··· Given entries
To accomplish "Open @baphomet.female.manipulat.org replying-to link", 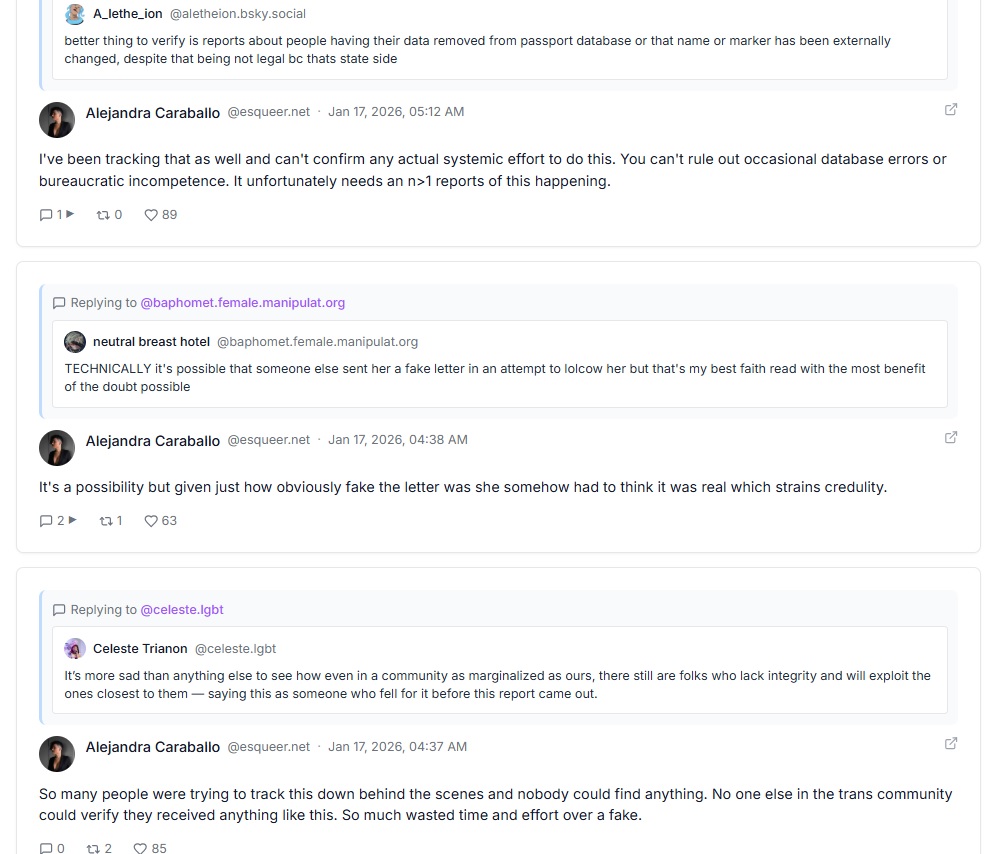I will tap(242, 303).
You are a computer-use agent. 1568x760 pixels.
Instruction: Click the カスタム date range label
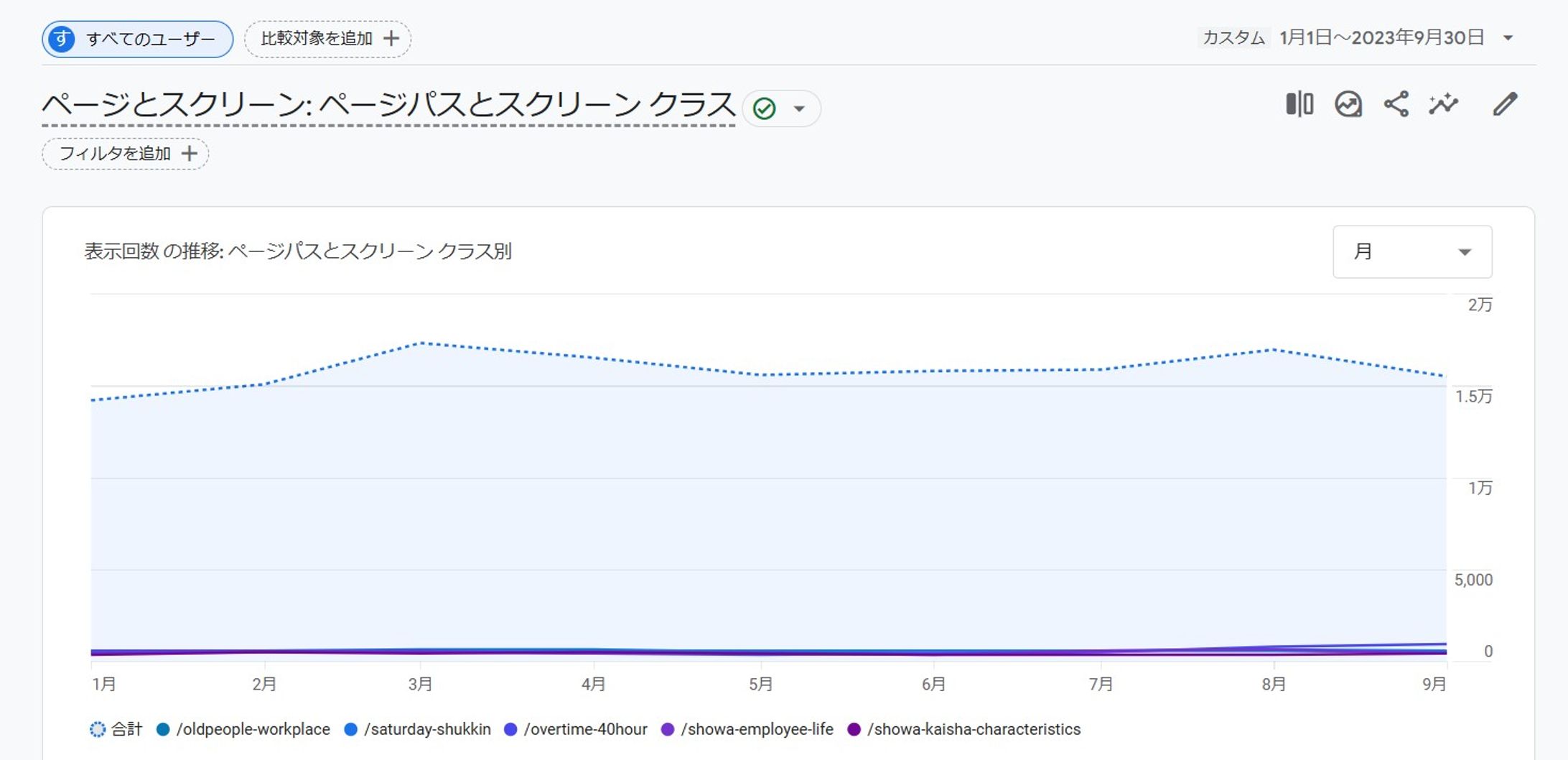coord(1233,38)
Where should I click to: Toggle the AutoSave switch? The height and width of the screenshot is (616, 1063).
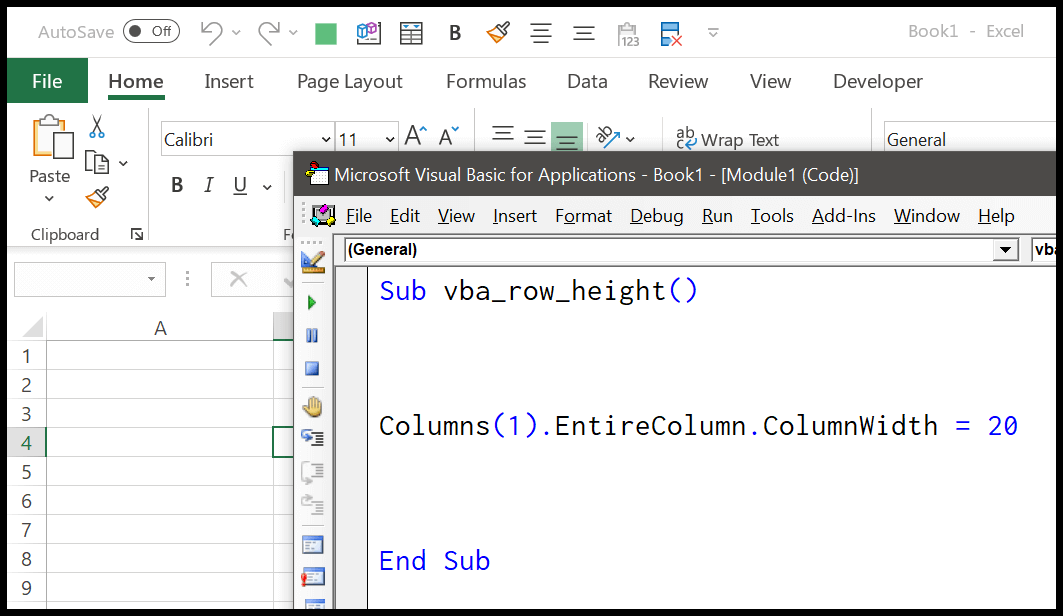151,32
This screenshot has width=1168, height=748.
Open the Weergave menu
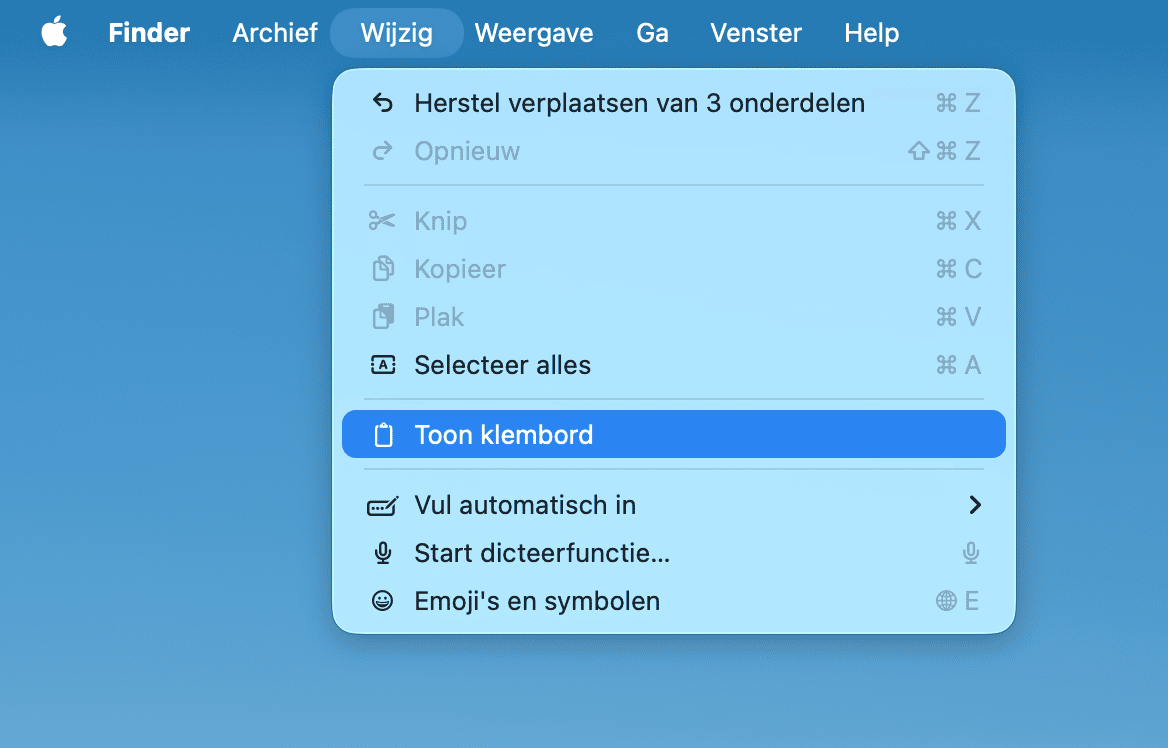534,33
······
• Work request
Write out exactly the lines from the one containing "You are a computer-use" through the end of the records above, both included, leaving all pictures out.

• Reply to the task
You are a computer-use agent. 1568x760 pixels.
Instruction: Click the カスタム date range label
coord(1233,38)
Where should I click to: Toggle the AutoSave switch? The height and width of the screenshot is (616, 1063).
151,32
This screenshot has width=1168, height=748.
Open the Weergave menu
534,33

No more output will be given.